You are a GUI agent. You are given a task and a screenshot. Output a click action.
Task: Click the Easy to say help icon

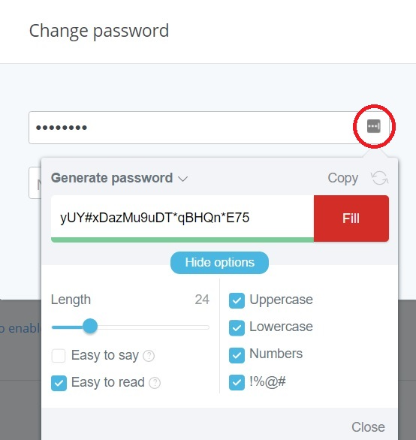point(149,356)
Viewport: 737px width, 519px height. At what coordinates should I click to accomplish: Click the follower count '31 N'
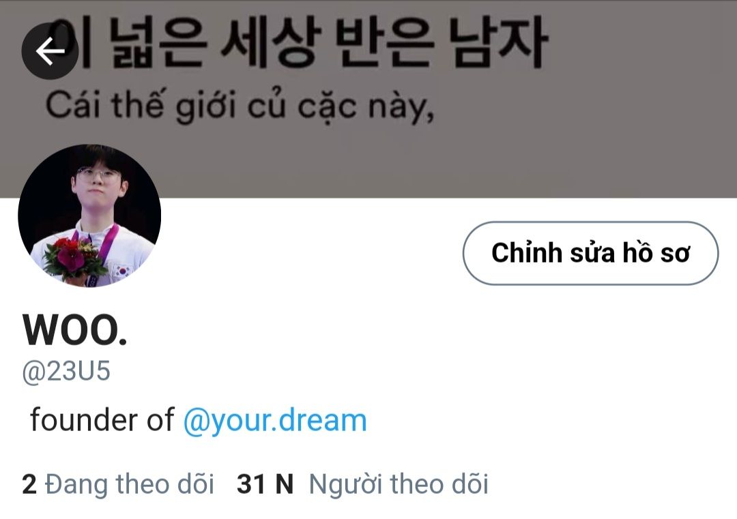[x=265, y=484]
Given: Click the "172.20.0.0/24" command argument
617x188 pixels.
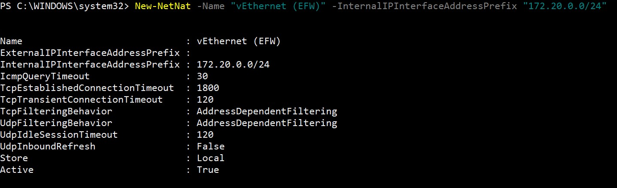Looking at the screenshot, I should point(565,6).
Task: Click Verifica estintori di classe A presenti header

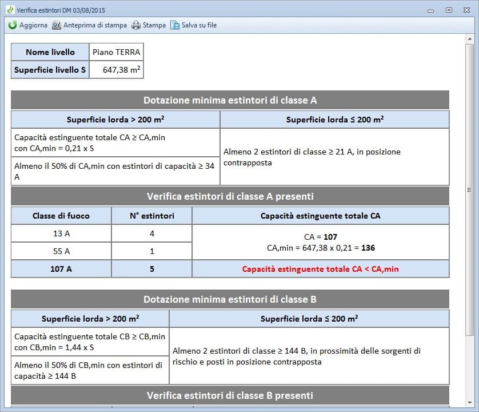Action: (x=230, y=196)
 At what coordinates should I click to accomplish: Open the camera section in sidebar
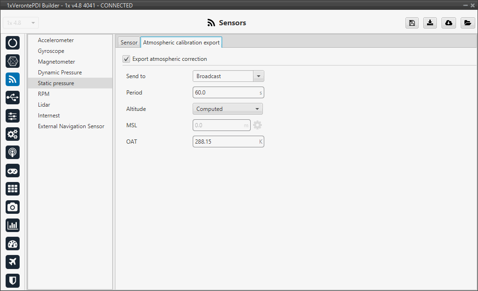13,207
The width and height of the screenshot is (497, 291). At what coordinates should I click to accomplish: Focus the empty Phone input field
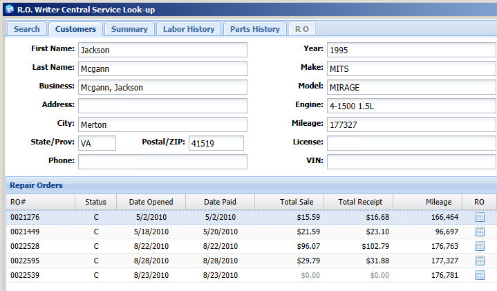click(162, 162)
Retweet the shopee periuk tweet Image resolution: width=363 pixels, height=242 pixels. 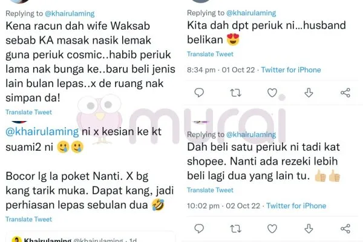coord(236,229)
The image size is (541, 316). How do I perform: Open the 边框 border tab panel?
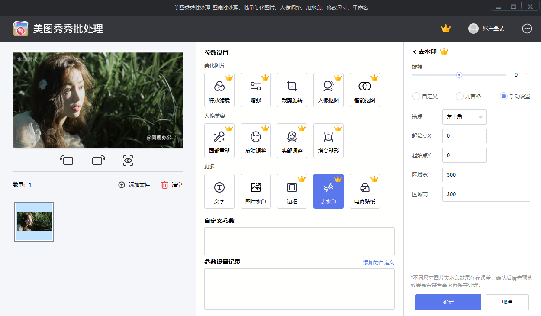click(x=292, y=191)

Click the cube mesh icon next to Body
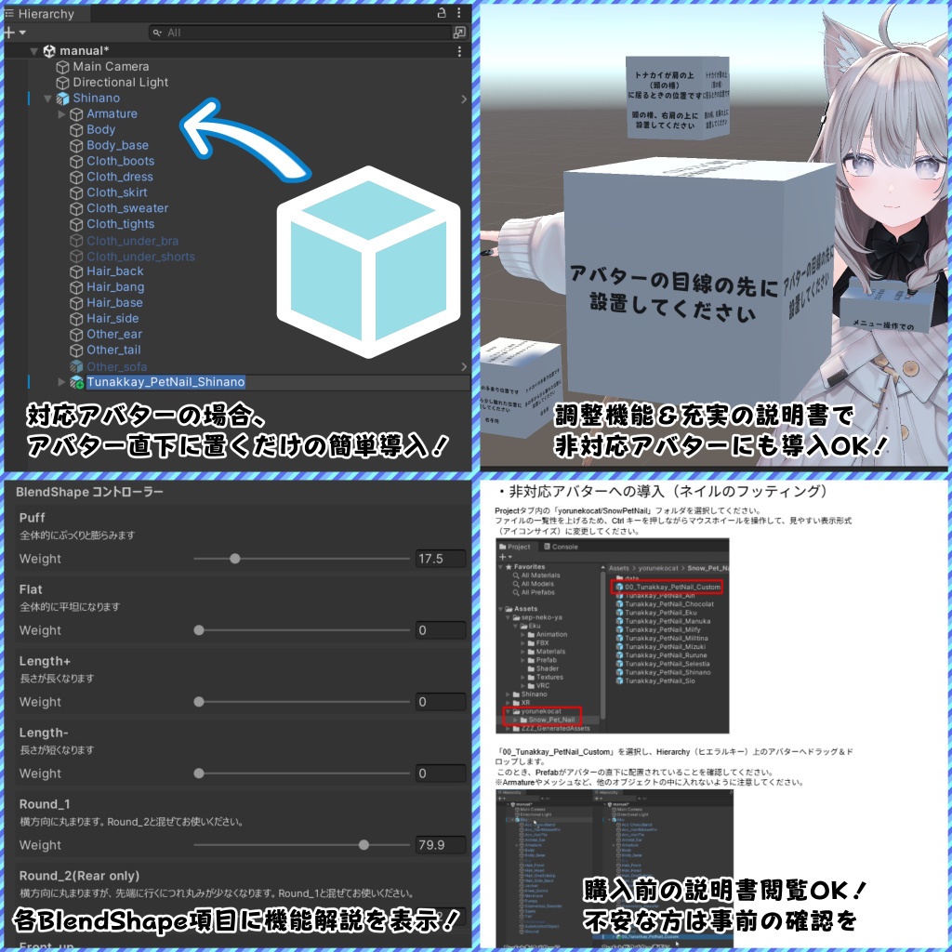point(78,129)
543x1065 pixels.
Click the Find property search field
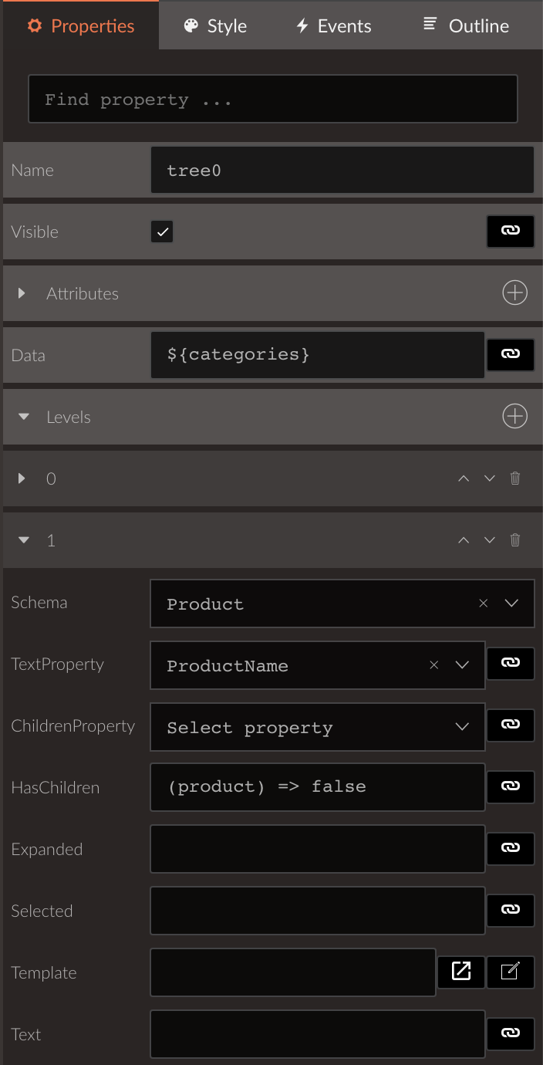click(272, 99)
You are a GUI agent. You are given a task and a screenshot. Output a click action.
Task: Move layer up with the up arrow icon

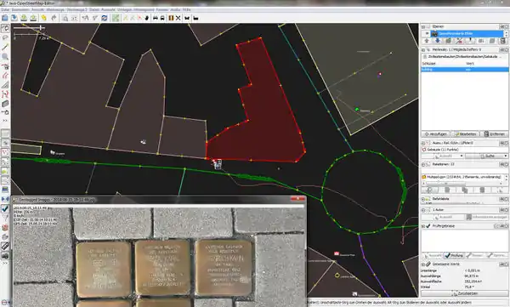point(427,41)
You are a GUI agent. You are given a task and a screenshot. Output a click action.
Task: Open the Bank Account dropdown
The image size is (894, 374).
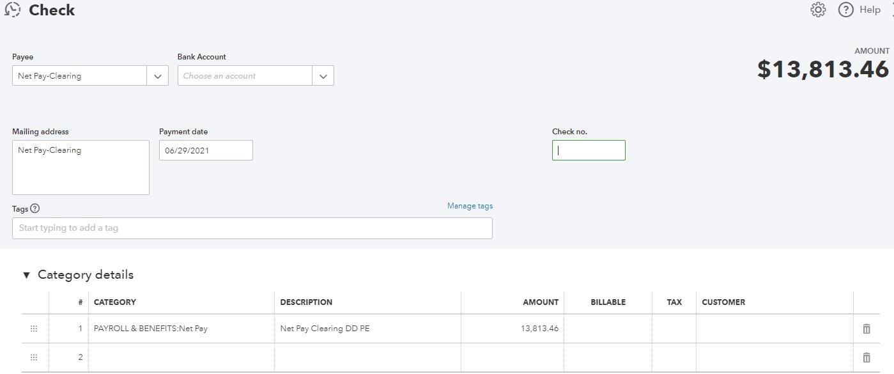(x=323, y=75)
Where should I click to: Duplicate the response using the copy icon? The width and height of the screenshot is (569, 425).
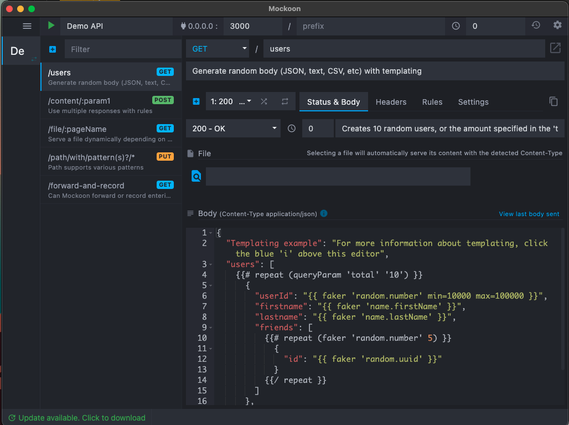point(554,101)
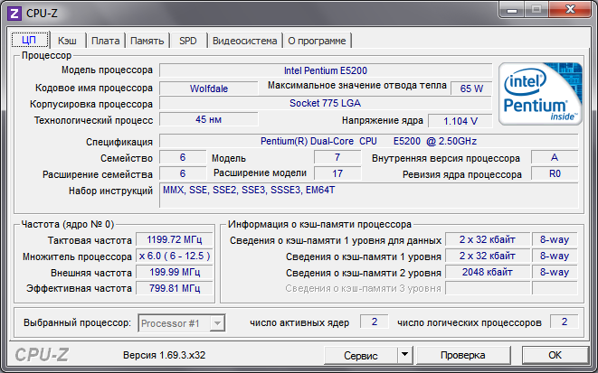
Task: Go to the SPD tab
Action: [188, 41]
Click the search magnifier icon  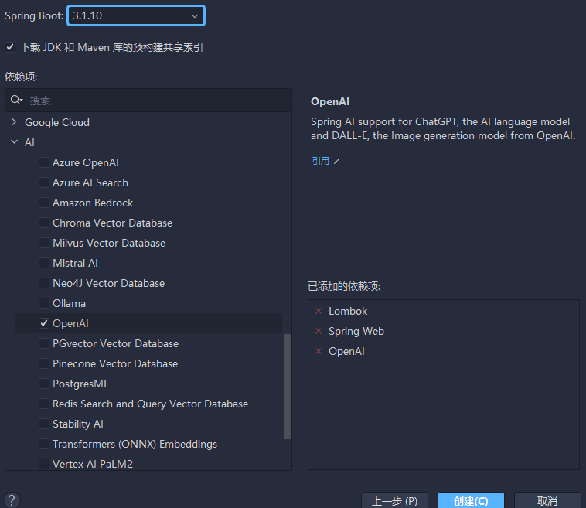16,101
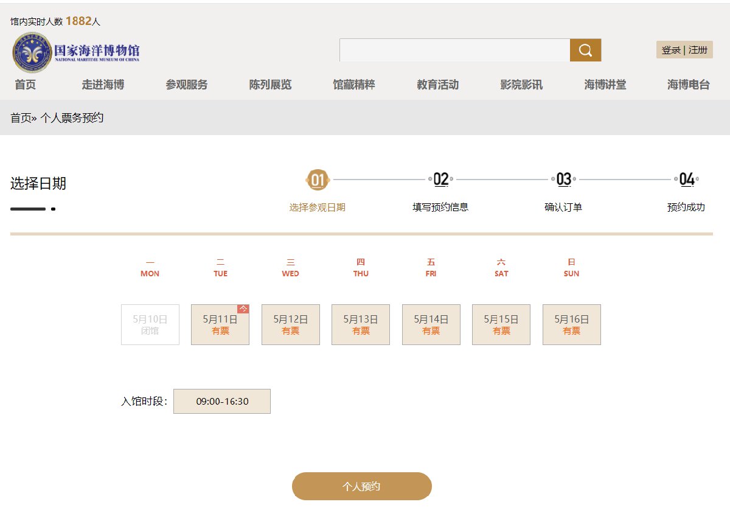Select the 09:00-16:30 entry time slot
The width and height of the screenshot is (730, 527).
[222, 402]
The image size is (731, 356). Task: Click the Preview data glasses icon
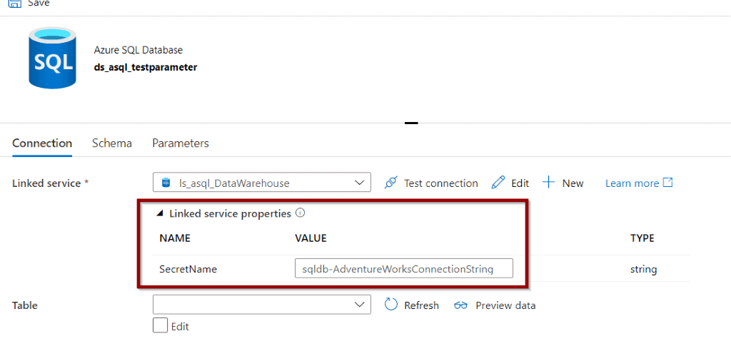coord(460,305)
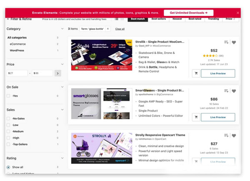Click Live Preview for Strollik theme
Image resolution: width=250 pixels, height=181 pixels.
pos(218,73)
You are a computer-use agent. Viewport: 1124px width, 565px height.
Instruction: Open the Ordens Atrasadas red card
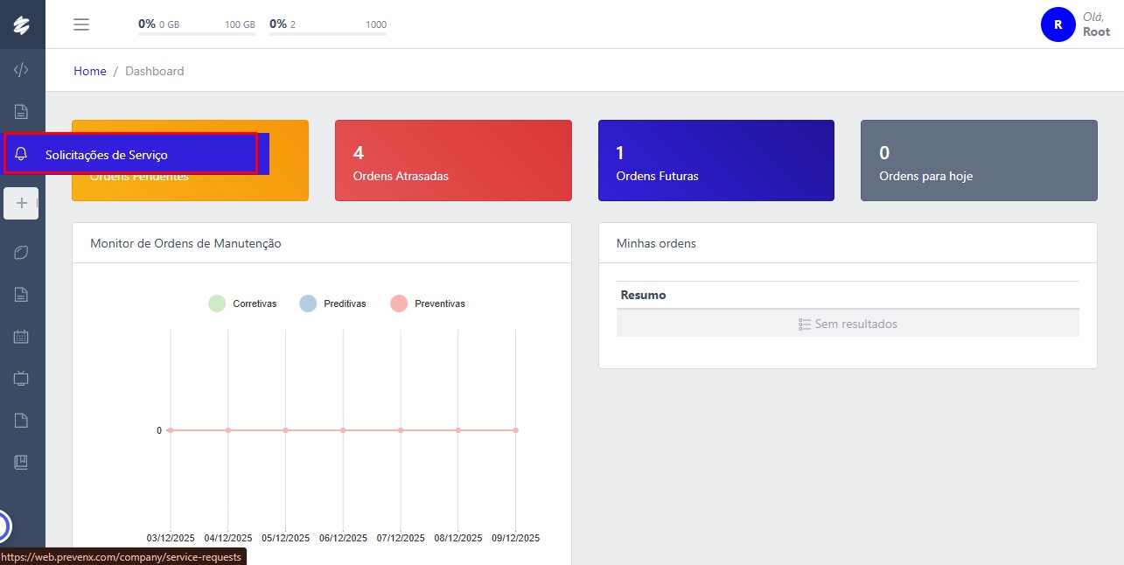[x=453, y=161]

= = = =

Work to be completed:
Starting at the first line of the material above and ending with the line that contains "Given: Click the", reproduce every line exactly, and leave out the pictures.

Response to this exercise:
You are a GUI agent. You are given a task and a screenshot. Output a click action.
Task: Click the Easy to say help icon

point(149,356)
Viewport: 737px width, 519px height. At what coordinates should I click to accomplish: Click the follower count '31 N'
[x=265, y=484]
Given: Click the "172.20.0.0/24" command argument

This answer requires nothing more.